Unnamed: 0,Country,Ethnic_group,Ethnic_group_prcnt
0,Albania,Albanian,95.0
1,Albania,Greek,3.0
2,Greece,Greek,93.0
3,Macedonia,Macedonian,64.2
4,Macedonia,Albanian,25.2


In [71]:
# Merge the two data frames 'co_etgdf' and 'cpdf' 
largest_ethnic_groups = pd.merge(co_etgdf, cpdf, on='Country')

In [72]:
largest_ethnic_groups.head()

Unnamed: 0,Country,Ethnic_group,Ethnic_group_prcnt,Population
0,Albania,Albanian,95.0,2800138
1,Albania,Greek,3.0,2800138
2,Greece,Greek,93.0,10816286
3,Macedonia,Macedonian,64.2,2059794
4,Macedonia,Albanian,25.2,2059794


In [73]:
# Calculate the population of each ethnic group of the overall population
largest_ethnic_groups['Ethnic_group_pop'] = (largest_ethnic_groups['Population']*largest_ethnic_groups['Ethnic_group_prcnt'])/100

In [74]:
# Define the data type of Ethnic Group population as integer
largest_ethnic_groups.Ethnic_group_pop = largest_ethnic_groups.Ethnic_group_pop.astype(int)

In [75]:
# Rearrange the columns of the data frame 
largest_ethnic_groups = largest_ethnic_groups[['Country', 'Ethnic_group', 'Population','Ethnic_group_prcnt', 'Ethnic_group_pop']]

In [76]:
# Sort the values of 'Ethnic_group_pop' and display the top ten 'Ethnic group population
largest_ethnic_groups.sort_values('Ethnic_group_pop', ascending=False).head(10)

Unnamed: 0,Country,Ethnic_group,Population,Ethnic_group_prcnt,Ethnic_group_pop
176,China,Han Chinese,1360720000,91.5,1245058800
221,India,Indo-Aryan,1210854977,72.0,871815583
220,India,Dravidian,1210854977,25.0,302713744
345,United States,European,318857056,79.96,254958101
520,Nigeria,African,164294516,99.0,162651570
212,Bangladesh,Bengali,149772364,98.0,146776916
299,Japan,Japanese,127298000,99.4,126534212
93,Russia,Russian,143666931,79.8,114646210
278,Indonesia,Javanese,252124458,45.0,113456006
461,Brazil,European,202768562,53.7,108886717


# 4. Name and Country of a) longest river, b) largest lake and c) airport at highest elevation

In [77]:
# Define a dictionary 'cntry'
cntry = {}
# Loop over all the countries
for el in document.iterfind('country'):
    # Find the name of each country
    co_name = el.find('name').text
    # Retrieve the code of each country which is present in the attribute "car_code"
    co_code = el.attrib['car_code']
    # Create the dictionary 'cntry'
    cntry[co_code] = co_name    

In [78]:
# Create a data frame 'cntry_df' from the dictionary 'cntry'
cntry_df = pd.DataFrame(list(cntry.items()), columns=['Country_Code', 'Country_Name'])

In [79]:
cntry_df.head()

Record set:
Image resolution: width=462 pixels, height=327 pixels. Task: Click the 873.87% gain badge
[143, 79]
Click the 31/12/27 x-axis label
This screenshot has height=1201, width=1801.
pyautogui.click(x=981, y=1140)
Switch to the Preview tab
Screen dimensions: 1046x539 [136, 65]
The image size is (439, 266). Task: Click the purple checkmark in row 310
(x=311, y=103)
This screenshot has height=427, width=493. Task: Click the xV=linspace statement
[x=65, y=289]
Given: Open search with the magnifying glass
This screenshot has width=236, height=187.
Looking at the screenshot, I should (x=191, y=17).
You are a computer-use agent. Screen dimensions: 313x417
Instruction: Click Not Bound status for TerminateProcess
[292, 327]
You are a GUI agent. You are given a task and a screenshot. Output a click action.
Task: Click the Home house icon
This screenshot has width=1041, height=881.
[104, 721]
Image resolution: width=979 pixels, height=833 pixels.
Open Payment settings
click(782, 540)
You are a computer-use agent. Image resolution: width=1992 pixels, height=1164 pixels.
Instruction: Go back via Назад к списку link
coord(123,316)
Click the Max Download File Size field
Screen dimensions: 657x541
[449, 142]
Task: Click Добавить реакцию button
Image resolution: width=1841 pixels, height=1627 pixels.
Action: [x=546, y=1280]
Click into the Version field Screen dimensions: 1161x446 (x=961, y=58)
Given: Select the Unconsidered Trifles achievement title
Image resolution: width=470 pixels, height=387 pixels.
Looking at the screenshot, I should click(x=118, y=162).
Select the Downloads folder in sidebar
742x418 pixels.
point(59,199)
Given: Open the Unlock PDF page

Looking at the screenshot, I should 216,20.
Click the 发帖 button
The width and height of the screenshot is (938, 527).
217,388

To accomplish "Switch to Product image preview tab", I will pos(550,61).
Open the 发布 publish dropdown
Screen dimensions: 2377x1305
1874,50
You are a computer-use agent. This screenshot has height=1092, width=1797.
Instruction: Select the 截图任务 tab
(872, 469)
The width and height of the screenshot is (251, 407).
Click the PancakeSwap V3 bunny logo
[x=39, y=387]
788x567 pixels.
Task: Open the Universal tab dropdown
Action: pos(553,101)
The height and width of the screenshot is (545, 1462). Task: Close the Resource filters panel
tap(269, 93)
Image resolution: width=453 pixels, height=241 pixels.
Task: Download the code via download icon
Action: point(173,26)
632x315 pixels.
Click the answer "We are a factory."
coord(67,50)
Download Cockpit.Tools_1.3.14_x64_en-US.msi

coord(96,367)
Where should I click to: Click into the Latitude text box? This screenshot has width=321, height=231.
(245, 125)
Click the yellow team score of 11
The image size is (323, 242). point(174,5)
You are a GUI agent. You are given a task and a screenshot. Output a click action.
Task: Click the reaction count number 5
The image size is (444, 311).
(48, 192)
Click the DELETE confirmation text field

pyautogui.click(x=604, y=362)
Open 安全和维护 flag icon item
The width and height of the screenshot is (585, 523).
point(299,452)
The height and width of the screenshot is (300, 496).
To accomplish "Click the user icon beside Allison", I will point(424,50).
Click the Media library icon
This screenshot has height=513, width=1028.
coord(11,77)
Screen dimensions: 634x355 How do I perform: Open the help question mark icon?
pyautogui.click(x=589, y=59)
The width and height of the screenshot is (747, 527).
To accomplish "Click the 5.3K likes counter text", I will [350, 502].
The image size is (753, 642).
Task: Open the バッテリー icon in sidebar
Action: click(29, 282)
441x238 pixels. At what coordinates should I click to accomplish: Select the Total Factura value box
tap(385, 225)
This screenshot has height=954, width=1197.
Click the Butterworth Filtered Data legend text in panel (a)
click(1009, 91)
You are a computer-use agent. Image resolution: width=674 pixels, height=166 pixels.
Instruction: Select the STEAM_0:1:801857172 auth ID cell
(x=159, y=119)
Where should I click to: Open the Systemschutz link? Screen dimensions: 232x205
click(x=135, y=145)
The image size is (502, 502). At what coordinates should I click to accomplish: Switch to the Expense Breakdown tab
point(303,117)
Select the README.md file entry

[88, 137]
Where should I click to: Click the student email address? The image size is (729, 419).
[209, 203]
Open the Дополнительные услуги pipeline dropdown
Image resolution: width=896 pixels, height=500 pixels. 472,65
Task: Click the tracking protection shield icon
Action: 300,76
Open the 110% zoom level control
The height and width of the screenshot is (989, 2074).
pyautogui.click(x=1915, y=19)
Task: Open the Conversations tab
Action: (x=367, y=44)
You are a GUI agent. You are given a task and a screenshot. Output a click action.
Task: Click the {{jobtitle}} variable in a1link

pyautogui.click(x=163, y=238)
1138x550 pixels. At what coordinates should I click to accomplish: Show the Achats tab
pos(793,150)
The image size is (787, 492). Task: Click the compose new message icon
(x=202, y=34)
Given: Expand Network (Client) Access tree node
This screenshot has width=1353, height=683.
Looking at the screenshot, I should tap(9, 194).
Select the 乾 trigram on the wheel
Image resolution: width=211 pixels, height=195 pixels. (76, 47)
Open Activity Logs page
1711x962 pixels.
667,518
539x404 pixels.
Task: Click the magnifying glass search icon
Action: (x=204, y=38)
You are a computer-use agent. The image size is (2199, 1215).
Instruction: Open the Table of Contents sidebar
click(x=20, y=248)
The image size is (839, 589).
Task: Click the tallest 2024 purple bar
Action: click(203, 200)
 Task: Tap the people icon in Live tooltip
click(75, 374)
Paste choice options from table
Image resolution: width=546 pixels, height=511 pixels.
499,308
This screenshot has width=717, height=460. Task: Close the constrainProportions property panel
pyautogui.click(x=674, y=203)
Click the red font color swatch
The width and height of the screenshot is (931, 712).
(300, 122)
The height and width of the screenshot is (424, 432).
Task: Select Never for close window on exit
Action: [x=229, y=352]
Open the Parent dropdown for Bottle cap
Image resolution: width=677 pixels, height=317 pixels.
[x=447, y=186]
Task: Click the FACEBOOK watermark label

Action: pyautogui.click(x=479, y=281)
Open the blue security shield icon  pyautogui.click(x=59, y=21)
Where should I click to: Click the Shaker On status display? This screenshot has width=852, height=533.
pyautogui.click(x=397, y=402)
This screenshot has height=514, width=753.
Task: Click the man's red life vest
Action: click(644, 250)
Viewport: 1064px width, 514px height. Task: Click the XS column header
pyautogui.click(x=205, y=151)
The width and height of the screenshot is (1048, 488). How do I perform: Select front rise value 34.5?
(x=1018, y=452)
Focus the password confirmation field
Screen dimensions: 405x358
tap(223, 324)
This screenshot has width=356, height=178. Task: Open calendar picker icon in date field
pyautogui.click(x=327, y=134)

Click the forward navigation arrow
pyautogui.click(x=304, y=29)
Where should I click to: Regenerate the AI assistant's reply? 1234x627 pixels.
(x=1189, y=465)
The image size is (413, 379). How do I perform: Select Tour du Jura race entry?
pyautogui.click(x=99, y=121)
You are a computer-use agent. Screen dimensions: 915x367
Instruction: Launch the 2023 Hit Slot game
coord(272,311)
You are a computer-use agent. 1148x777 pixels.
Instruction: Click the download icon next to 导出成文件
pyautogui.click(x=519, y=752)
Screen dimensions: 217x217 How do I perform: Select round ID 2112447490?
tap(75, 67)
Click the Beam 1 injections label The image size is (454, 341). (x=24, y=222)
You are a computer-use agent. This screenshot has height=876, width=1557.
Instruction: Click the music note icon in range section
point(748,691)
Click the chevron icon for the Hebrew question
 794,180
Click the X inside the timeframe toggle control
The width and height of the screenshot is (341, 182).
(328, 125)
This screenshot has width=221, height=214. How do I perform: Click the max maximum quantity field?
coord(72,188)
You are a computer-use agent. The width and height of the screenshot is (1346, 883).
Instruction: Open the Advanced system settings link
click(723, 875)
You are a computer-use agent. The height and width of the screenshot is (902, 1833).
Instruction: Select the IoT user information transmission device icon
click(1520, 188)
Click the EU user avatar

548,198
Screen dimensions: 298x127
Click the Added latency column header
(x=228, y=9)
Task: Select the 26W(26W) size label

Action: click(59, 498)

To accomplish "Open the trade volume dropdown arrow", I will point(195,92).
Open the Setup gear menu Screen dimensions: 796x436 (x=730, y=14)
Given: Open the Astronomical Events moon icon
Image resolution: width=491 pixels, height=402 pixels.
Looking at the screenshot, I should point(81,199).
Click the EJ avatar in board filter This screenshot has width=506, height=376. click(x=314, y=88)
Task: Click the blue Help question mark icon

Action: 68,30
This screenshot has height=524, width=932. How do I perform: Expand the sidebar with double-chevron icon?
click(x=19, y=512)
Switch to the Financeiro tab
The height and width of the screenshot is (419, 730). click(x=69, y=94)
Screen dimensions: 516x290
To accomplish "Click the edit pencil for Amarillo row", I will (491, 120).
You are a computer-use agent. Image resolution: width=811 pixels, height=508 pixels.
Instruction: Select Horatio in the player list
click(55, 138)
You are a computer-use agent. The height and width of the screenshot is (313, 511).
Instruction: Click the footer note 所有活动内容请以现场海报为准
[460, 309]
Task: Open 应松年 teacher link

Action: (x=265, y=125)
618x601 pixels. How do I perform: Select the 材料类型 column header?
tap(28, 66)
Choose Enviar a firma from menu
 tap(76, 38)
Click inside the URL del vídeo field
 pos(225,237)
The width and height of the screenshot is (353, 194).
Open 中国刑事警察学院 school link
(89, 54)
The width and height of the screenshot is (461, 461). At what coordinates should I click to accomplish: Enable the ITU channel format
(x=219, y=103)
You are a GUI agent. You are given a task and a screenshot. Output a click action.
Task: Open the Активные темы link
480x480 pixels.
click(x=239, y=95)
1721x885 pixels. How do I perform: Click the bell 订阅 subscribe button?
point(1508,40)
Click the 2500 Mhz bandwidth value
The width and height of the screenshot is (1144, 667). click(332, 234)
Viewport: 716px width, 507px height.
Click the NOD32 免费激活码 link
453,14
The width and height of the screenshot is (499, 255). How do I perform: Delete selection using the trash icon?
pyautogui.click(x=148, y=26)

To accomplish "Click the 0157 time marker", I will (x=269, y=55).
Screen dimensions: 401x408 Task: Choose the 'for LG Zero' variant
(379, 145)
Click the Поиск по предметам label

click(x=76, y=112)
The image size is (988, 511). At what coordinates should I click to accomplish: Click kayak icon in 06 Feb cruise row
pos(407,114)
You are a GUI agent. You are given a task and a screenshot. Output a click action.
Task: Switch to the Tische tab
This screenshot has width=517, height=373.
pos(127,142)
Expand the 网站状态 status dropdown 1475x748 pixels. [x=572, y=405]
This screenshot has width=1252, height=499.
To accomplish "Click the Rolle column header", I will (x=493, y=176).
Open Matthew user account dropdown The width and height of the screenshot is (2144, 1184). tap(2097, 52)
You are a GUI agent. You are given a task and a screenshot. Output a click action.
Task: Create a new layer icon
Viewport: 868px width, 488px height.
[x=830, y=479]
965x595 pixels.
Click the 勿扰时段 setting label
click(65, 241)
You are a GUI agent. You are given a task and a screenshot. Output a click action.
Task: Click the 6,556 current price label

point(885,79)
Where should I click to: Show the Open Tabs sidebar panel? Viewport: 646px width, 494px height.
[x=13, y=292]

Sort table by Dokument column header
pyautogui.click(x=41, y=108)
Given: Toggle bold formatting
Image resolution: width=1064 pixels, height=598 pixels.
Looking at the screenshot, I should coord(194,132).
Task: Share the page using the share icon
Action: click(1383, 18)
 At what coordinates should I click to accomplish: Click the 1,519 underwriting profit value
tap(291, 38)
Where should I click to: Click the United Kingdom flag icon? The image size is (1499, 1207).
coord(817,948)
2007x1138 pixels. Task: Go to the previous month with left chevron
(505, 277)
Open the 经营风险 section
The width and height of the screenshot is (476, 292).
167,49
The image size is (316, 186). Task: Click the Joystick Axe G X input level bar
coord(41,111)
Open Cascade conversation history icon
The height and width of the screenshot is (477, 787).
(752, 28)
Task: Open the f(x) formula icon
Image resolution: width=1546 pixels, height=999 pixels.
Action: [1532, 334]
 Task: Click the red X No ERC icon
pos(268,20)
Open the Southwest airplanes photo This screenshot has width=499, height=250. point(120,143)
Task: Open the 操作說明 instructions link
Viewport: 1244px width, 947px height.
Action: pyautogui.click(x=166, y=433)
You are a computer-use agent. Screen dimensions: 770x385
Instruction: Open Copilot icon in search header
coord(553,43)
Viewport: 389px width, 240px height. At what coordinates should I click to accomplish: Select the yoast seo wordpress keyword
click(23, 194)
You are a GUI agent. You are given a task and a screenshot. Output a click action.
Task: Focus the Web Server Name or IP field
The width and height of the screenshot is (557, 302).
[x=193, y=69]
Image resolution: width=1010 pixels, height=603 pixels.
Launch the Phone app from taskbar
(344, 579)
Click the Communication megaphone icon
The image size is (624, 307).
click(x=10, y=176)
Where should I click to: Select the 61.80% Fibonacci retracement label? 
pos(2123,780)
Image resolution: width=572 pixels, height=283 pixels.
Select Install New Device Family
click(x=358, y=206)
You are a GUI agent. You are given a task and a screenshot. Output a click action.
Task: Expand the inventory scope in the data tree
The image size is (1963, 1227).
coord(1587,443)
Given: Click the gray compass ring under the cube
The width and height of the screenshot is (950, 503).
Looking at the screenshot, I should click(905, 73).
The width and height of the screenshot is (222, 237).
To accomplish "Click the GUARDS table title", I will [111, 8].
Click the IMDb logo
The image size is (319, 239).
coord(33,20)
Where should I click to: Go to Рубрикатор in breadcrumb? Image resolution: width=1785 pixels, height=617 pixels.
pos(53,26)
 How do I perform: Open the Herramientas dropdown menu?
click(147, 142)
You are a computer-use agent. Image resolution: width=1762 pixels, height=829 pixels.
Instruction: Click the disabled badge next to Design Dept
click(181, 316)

Exercises:
#1 In the notebook excerpt, which column are the two data frames merged on?
#2 Summarize the notebook excerpt in two sentences.
#3 For each statement, say whether it agrees with the notebook excerpt, and quote the words that decide it.
(a) The ethnic group population values are converted to floating-point numbers.
(b) India appears with two ethnic groups in the sorted top-ten output.
(c) Each country's code is read from the attribute "car_code".

The replies:
#1 They are merged on the 'Country' column.

#2 The notebook excerpt merges the data frames 'co_etgdf' and 'cpdf' on 'Country' and then computes each ethnic group's population from the country population and percentage. It converts that population to integers, rearranges the columns, and lists the ten largest ethnic group populations, led by Han Chinese in China, before starting a section that builds a data frame of country codes and names.

#3
(a) No: "Define the data type of Ethnic Group population as integer"
(b) Yes: "India,Indo-Aryan" and "India,Dravidian"
(c) Yes: "co_code = el.attrib['car_code']"